- Aim of the exercise
Update the part of the JAIIB AFM formula sheet page between "How to use this: Print" and "Master this first.", inclusive, so that "topic" stands in place of "formula cluster".

- Page excerpt
──────

Last updated by BankersClub on May 20, 2026

Quick Answer: This is the complete JAIIB AFM Formula Sheet for 2026 — all formulas for Paper 3 (Accounting & Financial Management for Bankers) in one printable page. Covers Ratio Analysis, TVM, Depreciation, Capital Budgeting, Cost of Capital (WACC), Leverage, Bond Valuation, Standard Costing Variances, EOQ, Working Capital, and Banking Ratios — with worked examples for every topic.

Paper III (Accounting & Financial Management for Bankers) is the most numerical paper in JAIIB. Most candidates who fail AFM fail because they read the textbook without solving enough problems — and because they do not have a formula sheet to revise from the night before the exam. This page covers every formula you need for JAIIB AFM 2026, organised by topic, with one worked example for each.

How to use this: Print this page (Ctrl+P → Save as PDF → A4, Background graphics ON). Review once a day in the final 2 weeks. Solve at least 5 numericals per formula cluster per week.

1. Ratio Analysis

Ratio analysis typically accounts for 20–25 MCQs in AFM — the highest single topic weight. Master this first.

──────

- Supplied data
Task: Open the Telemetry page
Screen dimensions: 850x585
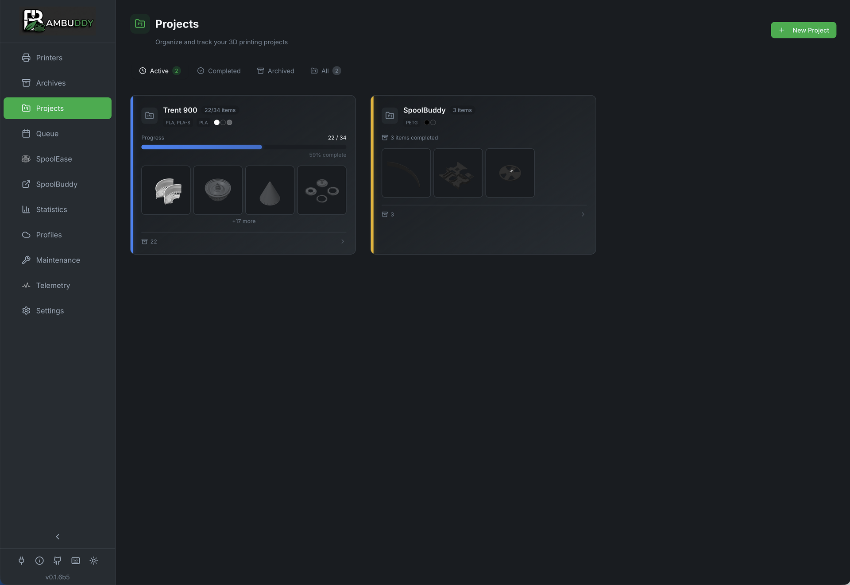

──────

- Result of the exercise
How to use this: Print this page (Ctrl+P → Save as PDF → A4, Background graphics ON). Review once a day in the final 2 weeks. Solve at least 5 numericals per topic per week.

1. Ratio Analysis

Ratio analysis typically accounts for 20–25 MCQs in AFM — the highest single topic weight. Master this first.